7. Did She Just Yell at Me?
 – 2 Cheap Cars. No grounds to proceed
Five complainants were offended by the 2 Cheap Cars television ad, which featured a girl shouting out the details about a stock liquidation sale. The complainants said the ad was bad taste and irritating. One said it was bullying.

The chair of the Complaints Board said the shouting was not socially irresponsible or bullying.

8. Two Maps – Two Stories
 – NZ Palestine Human Rights Campaign (billboard). Not upheld
Five complainants were offended by the billboard ad for the New Zealand Palestine Human Rights Campaign featuring two maps comparing the amount of land occupied by both Palestine and Israel in 1947 and then in 2016. The complainants said the maps conveyed a misleading impression about the true nature of land ownership in Palestine and Israel.

The complaints board noted the advertisement referred to a continuing dispute and was clearly advocating a particular point of view. In the context of advocacy advertising, the board said the ad was unlikely to mislead.

9. Too Sexy for My Burger – 
Carls Jnr. Not Upheld
Four complainants were offended by the television ad for the Carls Jnr ‘Bacon 3-Ways Burger,’ which showed a woman salaciously enjoying a burger. The complainants said they found the sexual nature of the ad offensive and inappropriate.

The advertiser said the ad was aimed at ‘young hungry males’ and was classified GXC, so it wouldn’t be played during programmes intended for children under 13. The complaints board agreed the ad contained sexual innuendo but did not meet the threshold to cause serious or widespread offence.

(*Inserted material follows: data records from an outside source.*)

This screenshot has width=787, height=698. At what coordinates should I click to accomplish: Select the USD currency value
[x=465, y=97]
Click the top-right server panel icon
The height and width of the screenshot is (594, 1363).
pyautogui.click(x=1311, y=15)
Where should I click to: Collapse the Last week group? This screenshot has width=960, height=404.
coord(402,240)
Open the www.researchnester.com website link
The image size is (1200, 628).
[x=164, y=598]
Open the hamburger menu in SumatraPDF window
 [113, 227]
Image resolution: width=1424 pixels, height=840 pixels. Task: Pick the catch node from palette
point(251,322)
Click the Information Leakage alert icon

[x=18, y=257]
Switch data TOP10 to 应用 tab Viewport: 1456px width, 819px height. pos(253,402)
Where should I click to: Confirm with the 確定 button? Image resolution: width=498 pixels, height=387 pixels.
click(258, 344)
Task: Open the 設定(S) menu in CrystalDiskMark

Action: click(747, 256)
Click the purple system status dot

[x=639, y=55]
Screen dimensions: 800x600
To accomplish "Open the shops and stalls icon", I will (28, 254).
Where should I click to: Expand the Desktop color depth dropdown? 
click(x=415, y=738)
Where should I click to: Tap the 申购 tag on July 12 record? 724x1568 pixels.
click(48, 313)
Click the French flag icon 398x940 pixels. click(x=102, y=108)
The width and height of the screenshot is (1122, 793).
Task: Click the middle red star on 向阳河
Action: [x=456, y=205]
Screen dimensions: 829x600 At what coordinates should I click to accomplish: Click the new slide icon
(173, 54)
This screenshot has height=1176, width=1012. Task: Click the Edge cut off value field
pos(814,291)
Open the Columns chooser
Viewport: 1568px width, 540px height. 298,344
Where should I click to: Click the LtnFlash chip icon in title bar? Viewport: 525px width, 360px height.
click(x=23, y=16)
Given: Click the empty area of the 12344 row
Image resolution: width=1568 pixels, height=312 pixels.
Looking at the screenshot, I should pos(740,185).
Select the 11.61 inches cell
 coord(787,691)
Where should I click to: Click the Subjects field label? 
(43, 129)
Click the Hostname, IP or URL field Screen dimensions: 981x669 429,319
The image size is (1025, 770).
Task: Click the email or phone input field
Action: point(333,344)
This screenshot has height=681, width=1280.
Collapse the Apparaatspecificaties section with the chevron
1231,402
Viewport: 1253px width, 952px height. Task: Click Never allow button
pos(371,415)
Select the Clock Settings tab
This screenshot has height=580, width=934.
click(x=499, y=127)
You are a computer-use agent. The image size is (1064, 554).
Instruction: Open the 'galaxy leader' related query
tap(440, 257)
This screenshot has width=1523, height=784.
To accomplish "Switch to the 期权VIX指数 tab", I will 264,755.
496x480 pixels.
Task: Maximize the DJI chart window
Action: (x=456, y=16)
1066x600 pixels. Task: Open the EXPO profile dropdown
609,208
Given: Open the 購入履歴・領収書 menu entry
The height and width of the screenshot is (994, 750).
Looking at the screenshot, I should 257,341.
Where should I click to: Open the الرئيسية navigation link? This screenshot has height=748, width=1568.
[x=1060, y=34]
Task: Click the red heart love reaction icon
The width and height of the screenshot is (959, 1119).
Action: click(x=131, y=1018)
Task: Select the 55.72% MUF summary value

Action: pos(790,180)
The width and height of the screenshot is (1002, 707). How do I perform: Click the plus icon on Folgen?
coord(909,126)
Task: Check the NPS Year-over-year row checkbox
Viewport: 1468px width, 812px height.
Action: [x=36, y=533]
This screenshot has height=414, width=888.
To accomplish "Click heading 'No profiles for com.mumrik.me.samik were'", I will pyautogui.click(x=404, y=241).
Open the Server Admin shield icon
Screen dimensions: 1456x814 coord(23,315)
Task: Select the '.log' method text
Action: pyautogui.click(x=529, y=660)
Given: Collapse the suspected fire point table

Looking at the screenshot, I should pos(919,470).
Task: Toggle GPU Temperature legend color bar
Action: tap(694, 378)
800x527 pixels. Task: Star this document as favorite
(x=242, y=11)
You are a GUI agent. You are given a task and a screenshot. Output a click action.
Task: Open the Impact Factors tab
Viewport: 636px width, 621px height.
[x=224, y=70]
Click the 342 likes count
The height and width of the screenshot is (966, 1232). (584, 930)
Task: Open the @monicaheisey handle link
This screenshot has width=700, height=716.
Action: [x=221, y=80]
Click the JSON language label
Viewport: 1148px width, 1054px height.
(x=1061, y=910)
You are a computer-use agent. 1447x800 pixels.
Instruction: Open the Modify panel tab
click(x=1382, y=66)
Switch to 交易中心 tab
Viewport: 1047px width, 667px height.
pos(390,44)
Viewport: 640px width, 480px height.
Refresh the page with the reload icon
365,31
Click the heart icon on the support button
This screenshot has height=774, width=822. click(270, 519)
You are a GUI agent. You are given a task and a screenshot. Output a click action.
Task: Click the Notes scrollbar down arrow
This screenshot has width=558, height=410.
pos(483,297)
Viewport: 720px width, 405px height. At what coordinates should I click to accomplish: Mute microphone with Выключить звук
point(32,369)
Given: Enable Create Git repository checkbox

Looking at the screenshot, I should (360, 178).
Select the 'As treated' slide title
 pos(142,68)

10. Are Batteries Included? 
NZ Post (email). Settled
Three complainants said the photos in the NZ Post email advertisement for the YouShop postal service were misleading.

The advertiser agreed the headphones that contain lithium-ion batteries can’t be shipped from the UK but the speaker and fitness tracking watch could be shipped from the US if they were in their original packaging. The advertiser updated its website to make these instructions clearer.